Kekurangan oksigen dapat menyebabkan kerusakan otak, orang yang mengalami hal tersebut dapat meninggal dalam waktu 10 menit, sehingga harus segera dilakukan pertolongan pertama untuk menyelamatkan nyawa.
Tanpa pikir panjang, Rafa langsung menutup hidung Sena. Rafa menarik dagu Sena agar mulutnya sedikit terbuka. Rafa menarik nafasnya dalam-dalam dan mulutnya terpaut ke dalam mulut Sena untuk menyalurkan oksigen.
Dada Sena naik, Rafa terus melakukan hal itu. Namun oksigen di dalam lift sudah menipis dan hampir habis sehingga Rafa pun mengalami hal yang sama dengan Sena, yaitu kesulitan bernapas.
Rafa melepaskan pautannya, ia bersandar lemas, dengan peluh yang membasahi badannya.
Rafa mencoba untuk tetap sadar, agar bisa menjaga Sena, Ia berusaha untuk tidak panik, ia mengambil napas sedikit dan berusaha untuk tidak menarik napas.
Rafa hanya bersandar pasrah seraya mengelus-elus pipi Sena yang sudah basah karena peluh.

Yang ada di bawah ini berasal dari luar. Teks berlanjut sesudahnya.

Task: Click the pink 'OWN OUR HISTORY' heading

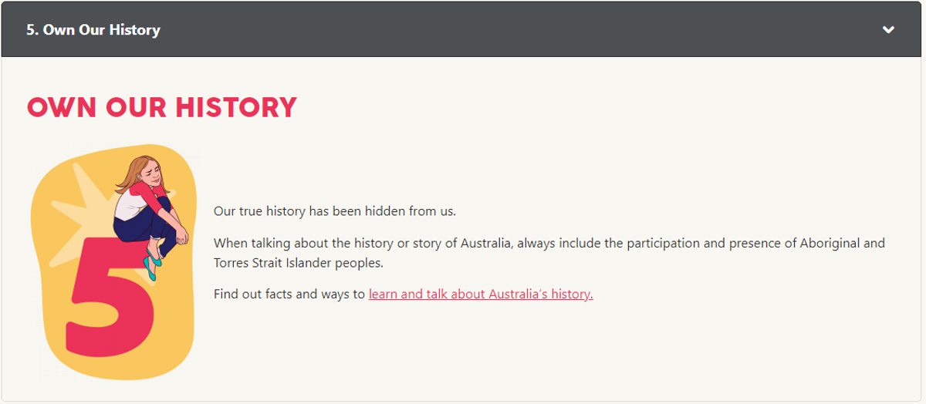Action: 162,107
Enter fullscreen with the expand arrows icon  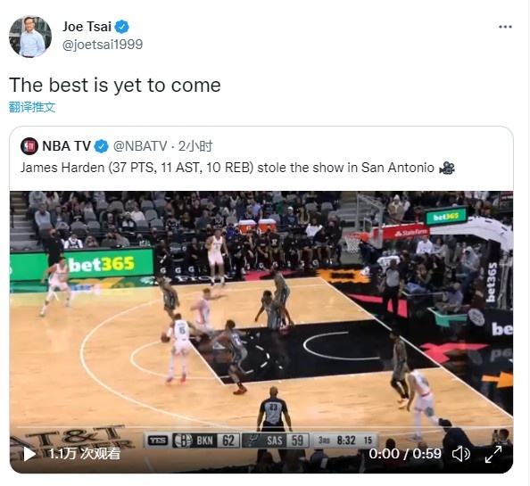(493, 454)
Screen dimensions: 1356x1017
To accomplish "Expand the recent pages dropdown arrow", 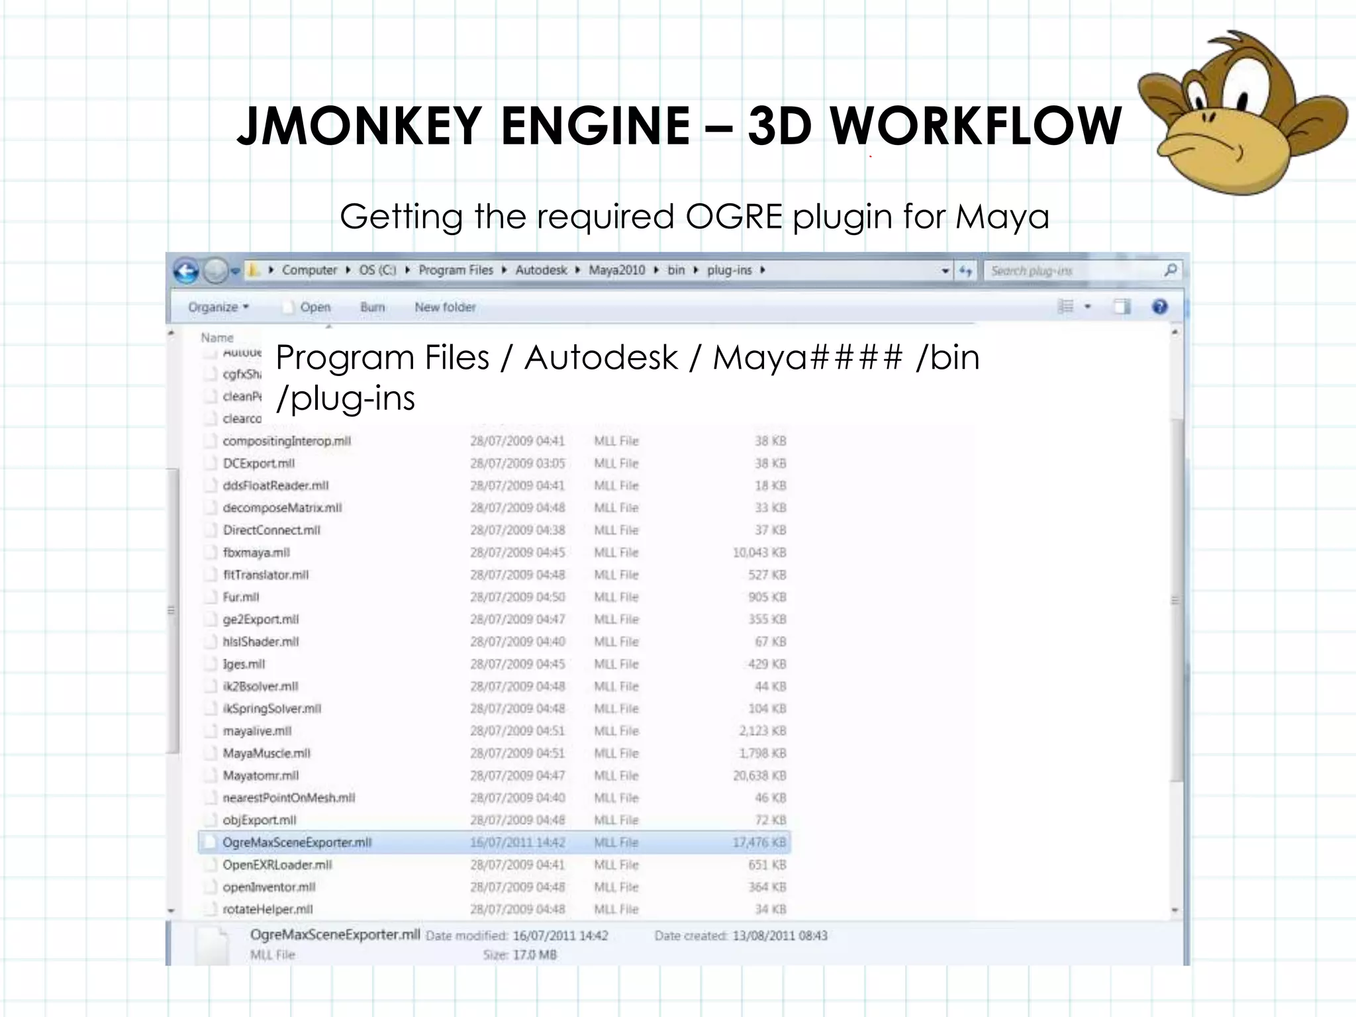I will 234,271.
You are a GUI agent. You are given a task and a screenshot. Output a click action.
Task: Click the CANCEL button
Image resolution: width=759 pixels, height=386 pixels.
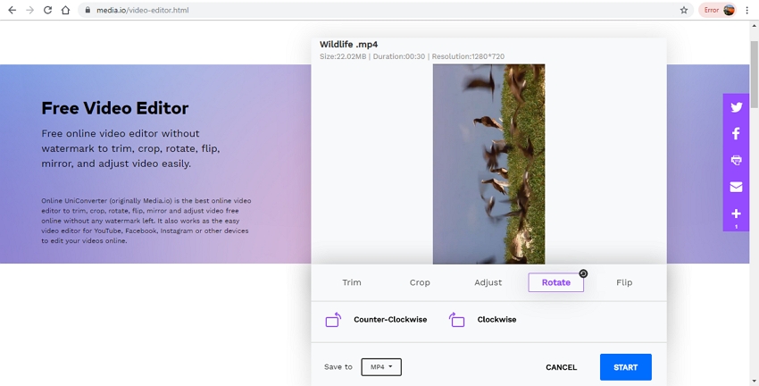(x=561, y=367)
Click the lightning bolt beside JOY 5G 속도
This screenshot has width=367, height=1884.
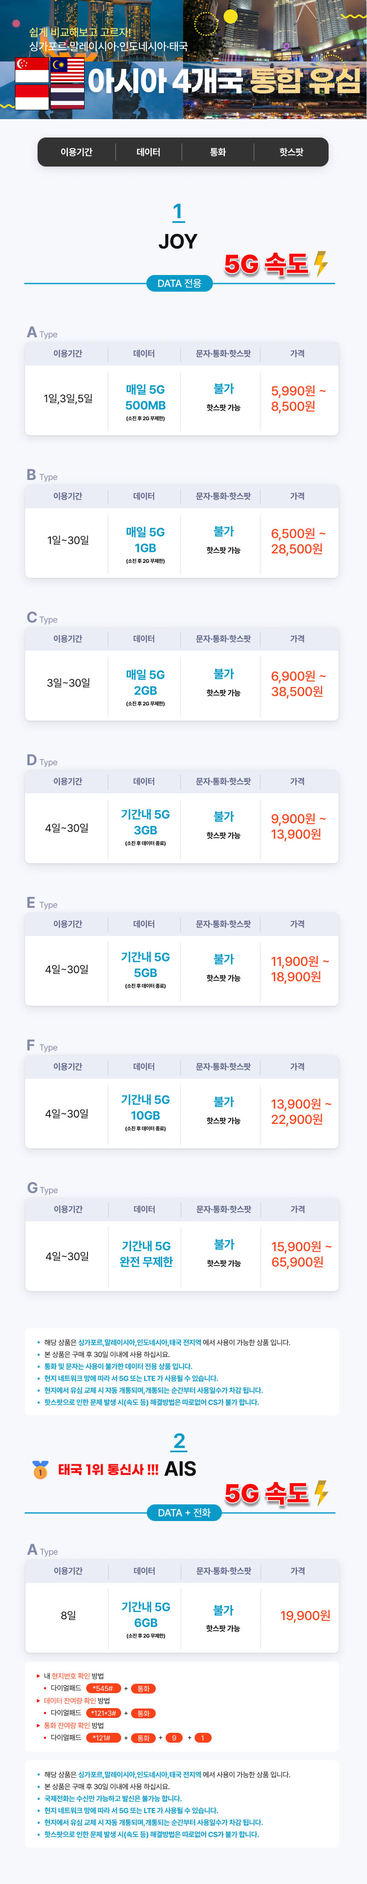(x=320, y=263)
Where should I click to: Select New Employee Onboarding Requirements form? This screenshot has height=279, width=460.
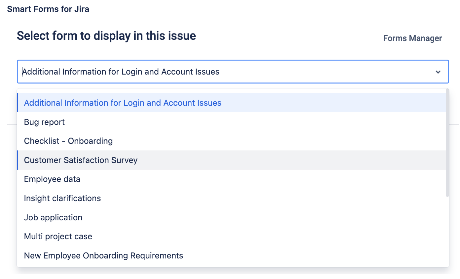tap(103, 256)
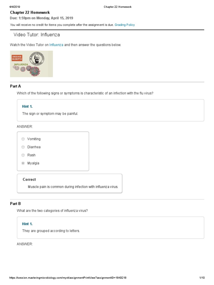Viewport: 214px width, 285px height.
Task: Choose the Rash answer option
Action: pos(31,155)
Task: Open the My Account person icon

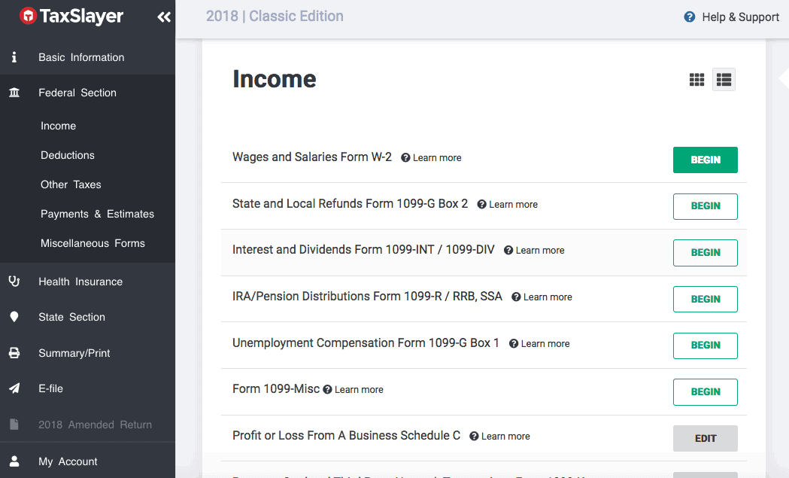Action: coord(14,461)
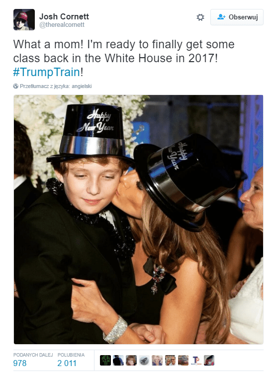Click Przetłumacz z języka: angielski translate link

point(56,86)
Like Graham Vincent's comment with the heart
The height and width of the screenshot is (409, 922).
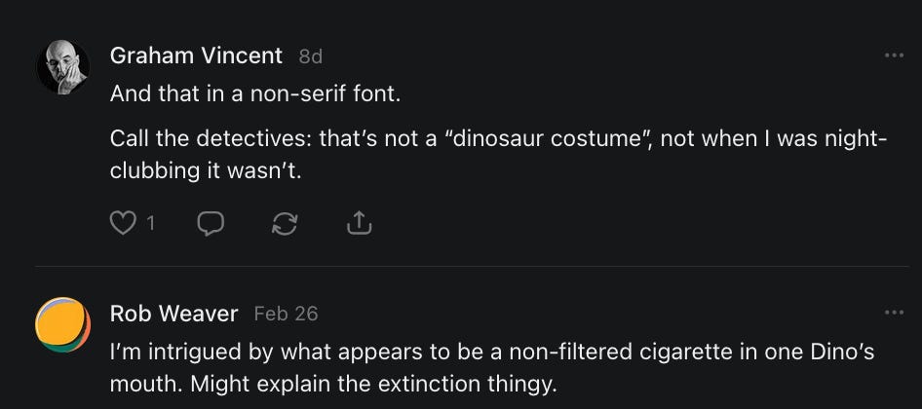[122, 224]
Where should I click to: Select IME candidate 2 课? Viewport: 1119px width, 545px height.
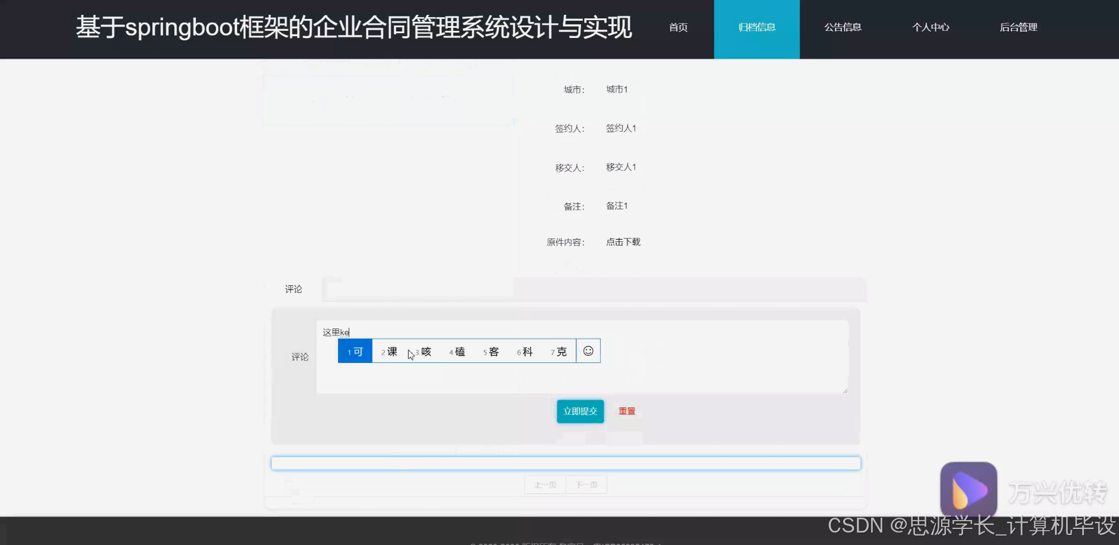389,351
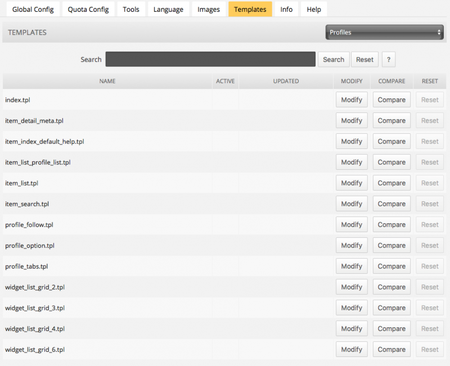Select the Images tab

tap(209, 9)
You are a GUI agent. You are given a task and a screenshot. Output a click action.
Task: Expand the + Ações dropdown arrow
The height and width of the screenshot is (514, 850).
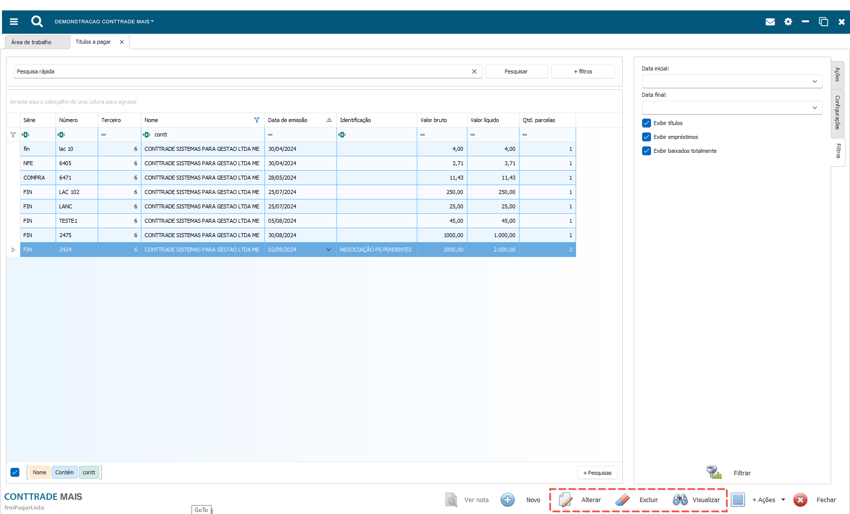point(783,500)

Tak lama kemudian terdengar suara grasak-grusuk, pintu lift berusaha dibuka secara paksa.
Rafa segera bangkit dengan sisa-sisa tenaganya, ia mencoba membantu petugas untuk membuka pintu secara paksa.
"TOLONG CEPAT SEDIKIT!"
BRAKKK
Pintu berhasil terbuka.
Rafa langsung menggendong Sena menuju kamar rumah sakit.
Tak peduli kepada petugas yang sudah berhasil membuka pintu lift itu, yang terpenting sekarang adalah keselamatan istrinya.
Rafa menggendong Sena dengan sedikit sempoyongan karena diri sama pusingnya seperti Sena.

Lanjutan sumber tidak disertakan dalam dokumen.